» JOB: Copy the data below, swapping each "computer-use agent" for "desktop agent" and keeping everything else the same.

» DATA SECTION:
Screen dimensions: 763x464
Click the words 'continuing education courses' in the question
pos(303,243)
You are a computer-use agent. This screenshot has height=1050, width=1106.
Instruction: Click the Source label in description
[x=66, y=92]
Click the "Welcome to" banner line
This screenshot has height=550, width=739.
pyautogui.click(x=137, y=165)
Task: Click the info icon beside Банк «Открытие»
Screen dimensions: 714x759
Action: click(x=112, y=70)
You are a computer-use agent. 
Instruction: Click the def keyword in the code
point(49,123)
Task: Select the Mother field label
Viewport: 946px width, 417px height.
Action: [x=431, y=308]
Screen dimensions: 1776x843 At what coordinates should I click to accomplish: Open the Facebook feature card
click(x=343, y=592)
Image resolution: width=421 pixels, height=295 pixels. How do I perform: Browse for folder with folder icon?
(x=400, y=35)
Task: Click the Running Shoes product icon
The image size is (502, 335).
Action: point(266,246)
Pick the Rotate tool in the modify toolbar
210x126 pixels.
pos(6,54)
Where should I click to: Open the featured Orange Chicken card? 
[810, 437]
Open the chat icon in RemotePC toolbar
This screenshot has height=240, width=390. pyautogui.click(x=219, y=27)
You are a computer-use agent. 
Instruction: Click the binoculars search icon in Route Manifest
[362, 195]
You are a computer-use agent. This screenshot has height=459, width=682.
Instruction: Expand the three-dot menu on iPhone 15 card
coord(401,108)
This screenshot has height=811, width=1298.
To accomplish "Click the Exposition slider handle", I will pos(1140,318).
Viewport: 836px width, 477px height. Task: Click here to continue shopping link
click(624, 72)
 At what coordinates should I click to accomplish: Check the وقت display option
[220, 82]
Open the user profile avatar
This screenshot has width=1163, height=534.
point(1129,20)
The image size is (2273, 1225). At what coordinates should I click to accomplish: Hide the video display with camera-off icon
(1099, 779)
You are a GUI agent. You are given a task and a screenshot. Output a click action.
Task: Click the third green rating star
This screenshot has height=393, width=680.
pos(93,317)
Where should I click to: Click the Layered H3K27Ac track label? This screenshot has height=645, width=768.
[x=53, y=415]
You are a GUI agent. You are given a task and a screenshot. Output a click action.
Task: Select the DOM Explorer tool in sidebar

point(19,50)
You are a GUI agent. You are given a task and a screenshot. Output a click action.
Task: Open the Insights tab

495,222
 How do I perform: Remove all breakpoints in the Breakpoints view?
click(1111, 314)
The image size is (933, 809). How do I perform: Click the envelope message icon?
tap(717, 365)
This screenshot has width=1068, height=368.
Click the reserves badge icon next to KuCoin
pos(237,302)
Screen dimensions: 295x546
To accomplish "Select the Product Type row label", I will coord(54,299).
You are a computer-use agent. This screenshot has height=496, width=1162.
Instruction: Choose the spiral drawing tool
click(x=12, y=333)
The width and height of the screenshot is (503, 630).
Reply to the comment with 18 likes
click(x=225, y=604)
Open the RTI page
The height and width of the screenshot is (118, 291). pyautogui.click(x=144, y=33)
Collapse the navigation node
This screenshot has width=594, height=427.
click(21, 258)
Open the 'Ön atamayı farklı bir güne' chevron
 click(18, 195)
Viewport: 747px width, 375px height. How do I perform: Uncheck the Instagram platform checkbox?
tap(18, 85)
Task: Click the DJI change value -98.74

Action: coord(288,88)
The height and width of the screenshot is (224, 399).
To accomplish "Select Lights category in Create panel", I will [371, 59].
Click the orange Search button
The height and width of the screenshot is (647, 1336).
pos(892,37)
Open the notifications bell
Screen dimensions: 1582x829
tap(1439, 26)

» EXERCISE SOLUTION:
Screen dimensions: 763x464
Click the words 'continuing education courses' in the question
pos(303,243)
You are a desktop agent. This screenshot has height=1050, width=1106.
Instruction: Click the Source label in description
[x=66, y=92]
Click the "Welcome to" banner line
This screenshot has height=550, width=739.
pyautogui.click(x=137, y=165)
Task: Click the info icon beside Банк «Открытие»
Screen dimensions: 714x759
Action: click(x=112, y=70)
You are a desktop agent. 
Instruction: Click the def keyword in the code
point(49,123)
Task: Select the Mother field label
Viewport: 946px width, 417px height.
Action: [x=431, y=308]
Screen dimensions: 1776x843 At what coordinates should I click to accomplish: Open the Facebook feature card
click(x=343, y=592)
Image resolution: width=421 pixels, height=295 pixels. How do I perform: Browse for folder with folder icon?
(x=400, y=35)
Task: Click the Running Shoes product icon
The image size is (502, 335).
Action: point(266,246)
Pick the Rotate tool in the modify toolbar
210x126 pixels.
pos(6,54)
Where should I click to: Open the featured Orange Chicken card? 
[810, 437]
Open the chat icon in RemotePC toolbar
This screenshot has height=240, width=390. pyautogui.click(x=219, y=27)
You are a desktop agent. 
Instruction: Click the binoculars search icon in Route Manifest
[362, 195]
You are a desktop agent. This screenshot has height=459, width=682.
Instruction: Expand the three-dot menu on iPhone 15 card
coord(401,108)
This screenshot has height=811, width=1298.
To accomplish "Click the Exposition slider handle", I will pos(1140,318).
Viewport: 836px width, 477px height. Task: Click here to continue shopping link
click(624, 72)
 At what coordinates should I click to accomplish: Check the وقت display option
[220, 82]
Open the user profile avatar
This screenshot has width=1163, height=534.
point(1129,20)
The image size is (2273, 1225). At what coordinates should I click to accomplish: Hide the video display with camera-off icon
(1099, 779)
You are a GUI agent. You are given a task and a screenshot. Output a click action.
Task: Click the third green rating star
This screenshot has height=393, width=680.
pos(93,317)
Where should I click to: Click the Layered H3K27Ac track label? This screenshot has height=645, width=768.
[x=53, y=415]
You are a GUI agent. You are given a task and a screenshot. Output a click action.
Task: Select the DOM Explorer tool in sidebar

point(19,50)
You are a GUI agent. You are given a task and a screenshot. Output a click action.
Task: Open the Insights tab

495,222
 How do I perform: Remove all breakpoints in the Breakpoints view?
click(1111, 314)
The image size is (933, 809). How do I perform: Click the envelope message icon?
tap(717, 365)
This screenshot has width=1068, height=368.
Click the reserves badge icon next to KuCoin
pos(237,302)
Screen dimensions: 295x546
To accomplish "Select the Product Type row label", I will coord(54,299).
You are a desktop agent. This screenshot has height=496, width=1162.
Instruction: Choose the spiral drawing tool
click(x=12, y=333)
The width and height of the screenshot is (503, 630).
Reply to the comment with 18 likes
click(x=225, y=604)
Open the RTI page
The height and width of the screenshot is (118, 291). pyautogui.click(x=144, y=33)
Collapse the navigation node
This screenshot has width=594, height=427.
click(21, 258)
Open the 'Ön atamayı farklı bir güne' chevron
 click(18, 195)
Viewport: 747px width, 375px height. How do I perform: Uncheck the Instagram platform checkbox?
tap(18, 85)
Task: Click the DJI change value -98.74

Action: coord(288,88)
The height and width of the screenshot is (224, 399).
To accomplish "Select Lights category in Create panel", I will [371, 59].
Click the orange Search button
The height and width of the screenshot is (647, 1336).
pos(892,37)
Open the notifications bell
Screen dimensions: 1582x829
tap(1439, 26)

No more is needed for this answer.